ФРАГМЕНТ ТЕКСТА

От какого же наследства они отказываются?
- №9, сентябрь
- Валентин Михалкович
Начать, пожалуй, следует с того, на чем в прошлый раз пришлось остановиться: с двоемирия1. Тогда получилось нечто внушительное, хоть и элементарное: вот было двоемирие, жило-поживало, потом все вышло, ибо «наша» троица («Возвращение», «Коктебель», «Прогулка») от него, презревши, отвернулась. Лапидарность вывода — увы! — не могла не породить массу вопросов, и первый из них, если не главный, таков: от какого двоемирия авторы отказались? От Платонова ли, где над земной юдолью высится занебесный мир с образцами всего, что есть тут, внизу? Или от романтического, хрестоматийным примером которого считается «Золотой горшок» Э.Т.А.Гофмана? Иная реальность располагалась там не над, а под: бюргерство придавило природу своим размеренным, уютным бытом, как бы вытеснило ее в подполье и только поэтические натуры оказались способны внимать причудливой игре природных стихий.
Слабые следы романтизма приметны лишь в «Коктебеле» и «Возвращении» — природные стихии там семантически маркированы: вода — в обеих лентах и воздух — в первой. «Прогулка» же, будучи полностью «городской», вовсе без таких следов обошлась. Но нигде, ни в одной из картин не противопоставлены, как в «Золотом горшке», недалекое, зашоренное своим благоприличием мещанство и поэтические натуры вроде студента Ансельма. Пережитки такого конфликта можно, захотев, усмотреть в «Коктебеле»: мальчику, надеющемуся воспарить, совсем нетрудно приписать романтические поползновения; вместе с тем суть его разлада с отцом абсолютно иная, чем в эталонной повести Гофмана, ибо родитель, пропивший жилплощадь и попавший в маргиналы, — отнюдь не столп кондового российского мещанства.
«Коктебель», режиссеры Алексей Хлебников, Борис Попогребский |
Кроме Платоновой и романтической существуют другие модели двоемирия, их немало, каждая приложима к определенному, скорей ограниченному, кругу текстов — за исключением одной, по сути, универсальной. Формы ее реализации в отечественной беллетристике — экранной и словесной — исторически менялись; «наши» ленты — очередной этап отношений нарративных художеств с этой моделью.

ИСХОДНЫЕ ДАННЫЕ
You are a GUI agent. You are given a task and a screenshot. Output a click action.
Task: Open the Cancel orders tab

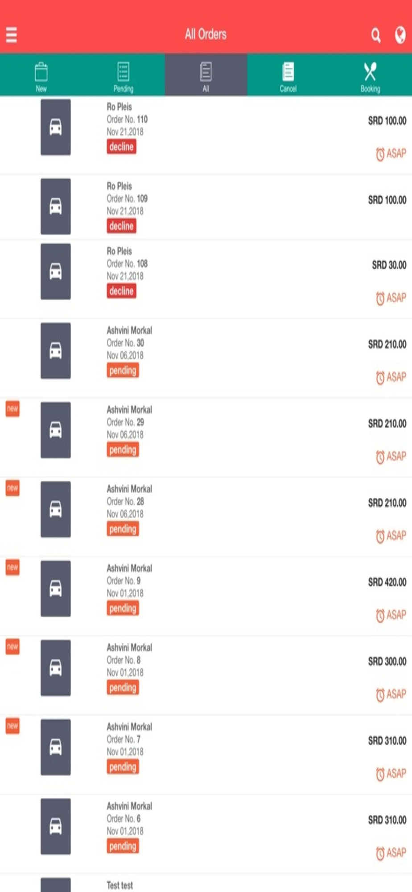click(x=288, y=75)
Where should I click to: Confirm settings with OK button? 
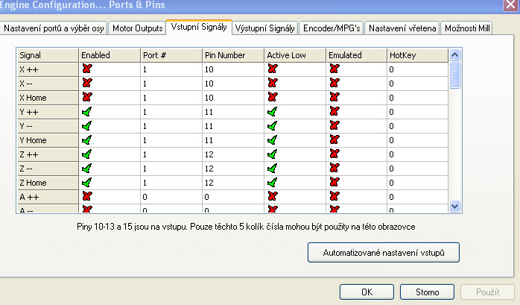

КРАТКОЕ ЗАДАНИЕ
Воспроизведите дословно отрывок из статьи о двоемирии начиная со слов «Слабые следы романтизма» и заканчивая словами «кондового российского мещанства.» включительно.

ГОТОВЫЙ ОТВЕТ
Слабые следы романтизма приметны лишь в «Коктебеле» и «Возвращении» — природные стихии там семантически маркированы: вода — в обеих лентах и воздух — в первой. «Прогулка» же, будучи полностью «городской», вовсе без таких следов обошлась. Но нигде, ни в одной из картин не противопоставлены, как в «Золотом горшке», недалекое, зашоренное своим благоприличием мещанство и поэтические натуры вроде студента Ансельма. Пережитки такого конфликта можно, захотев, усмотреть в «Коктебеле»: мальчику, надеющемуся воспарить, совсем нетрудно приписать романтические поползновения; вместе с тем суть его разлада с отцом абсолютно иная, чем в эталонной повести Гофмана, ибо родитель, пропивший жилплощадь и попавший в маргиналы, — отнюдь не столп кондового российского мещанства.